Intuitionistic Mathematics and Logic

by Joan Rand Moschovakis, Garyfallia Vafeiadou
2020


The first seeds of mathematical intuitionism germinated in Europe over a century ago in the constructive tendencies of Borel, Baire, Lebesque, Poincaré, Kronecker and others. The flowering was the work of one man, Luitzen Egbertus Jan Brouwer, who taught mathematics at the University of Amsterdam from 1909 until 1951. By proving powerful theorems on topological invariants and fixed points of continuous mappings, Brouwer quickly build a mathematical reputation strong enough to support his revolutionary ideas about the nature of mathematical activity. These ideas influenced Hilbert and Gödel and established intuitionistic logic and mathematics as subjects worthy of independent study

Our aim is to describe the development of Brouwer's intuitionism, from his rejection of the classical law of excluded middle to his controversial theory of the continuum, with fundamental consequences for logic and mathematics.
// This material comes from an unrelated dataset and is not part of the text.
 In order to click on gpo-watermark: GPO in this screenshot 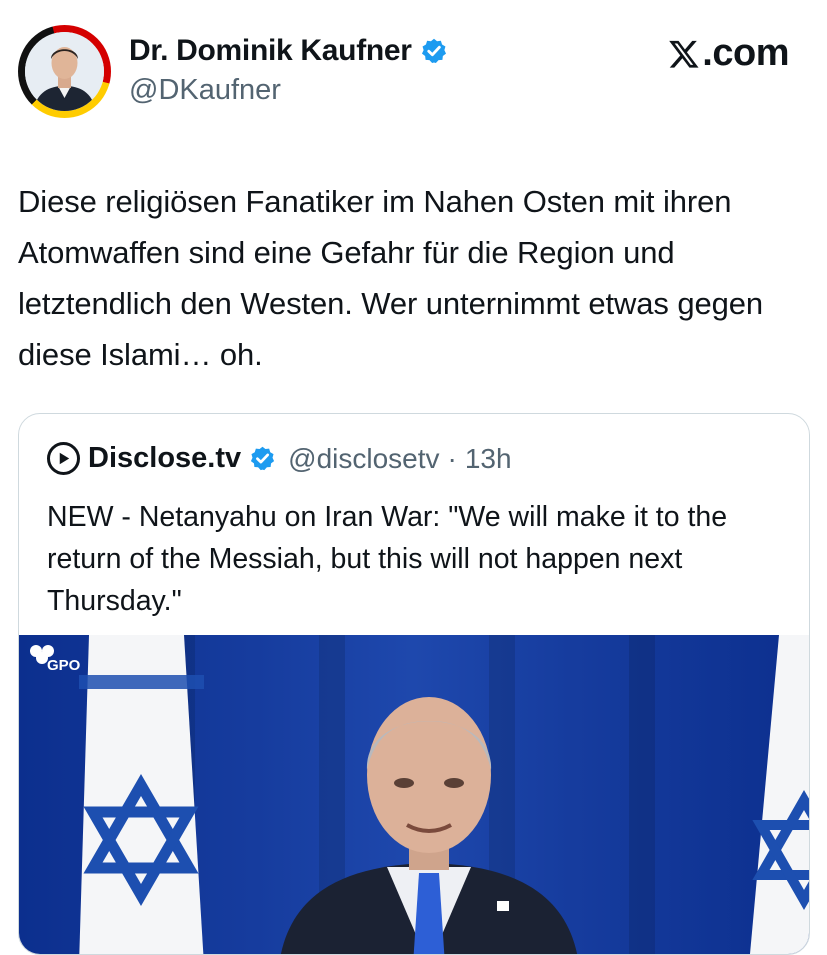, I will do `click(54, 658)`.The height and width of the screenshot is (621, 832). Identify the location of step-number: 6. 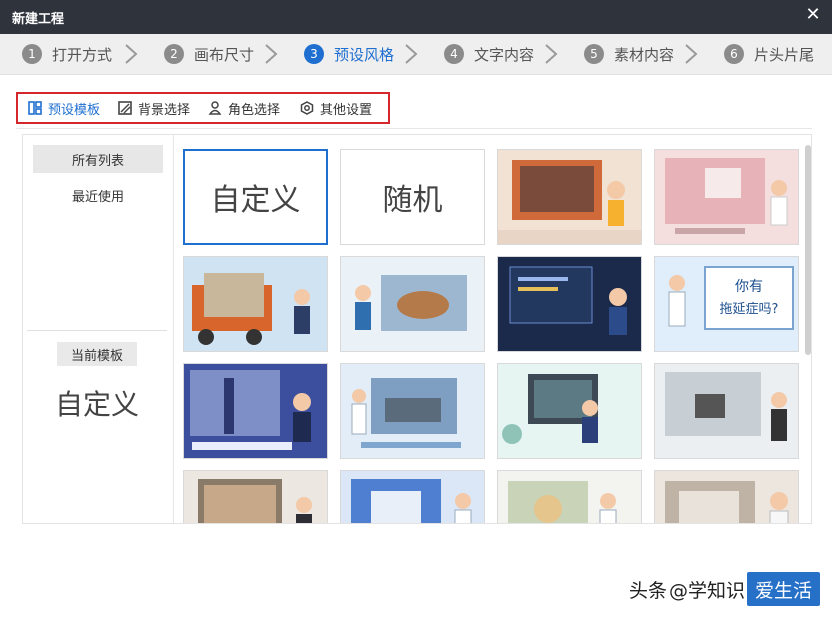
(734, 54).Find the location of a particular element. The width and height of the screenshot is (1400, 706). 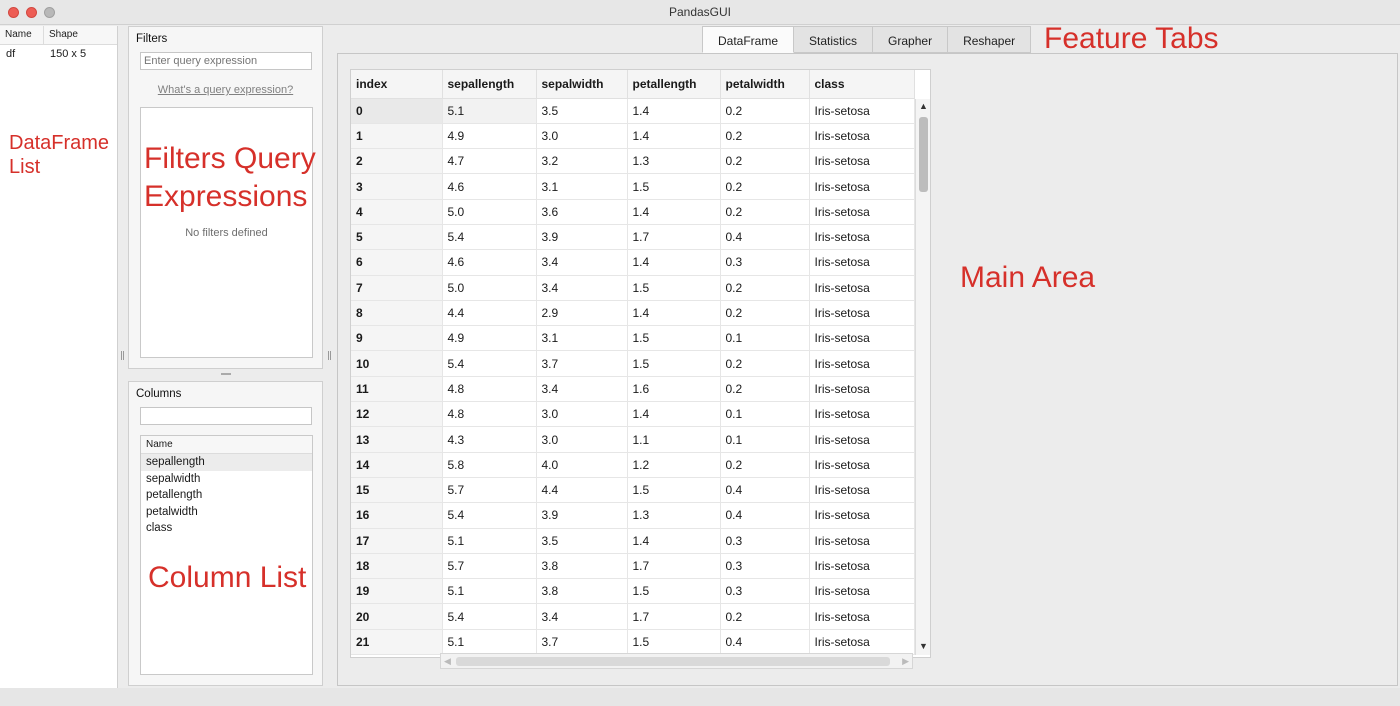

We borrow Kleene's formal axiomatic systems (incorporating earlier attempts by Kolmogorov, Glivenko, Heyting and Peano) for intuitionistic logic and arithmetic as subtheories of the corresponding classical theories, and sketch his use of gödel numbers of recursive functions to realize sentences of intuitionistic arithmetic including a form of Church's Thesis. Finally, we present Kleene and Vesley's axiomatic treatment of Brouwer's continuum, with the function-realizability interpretation which establishes its consistency.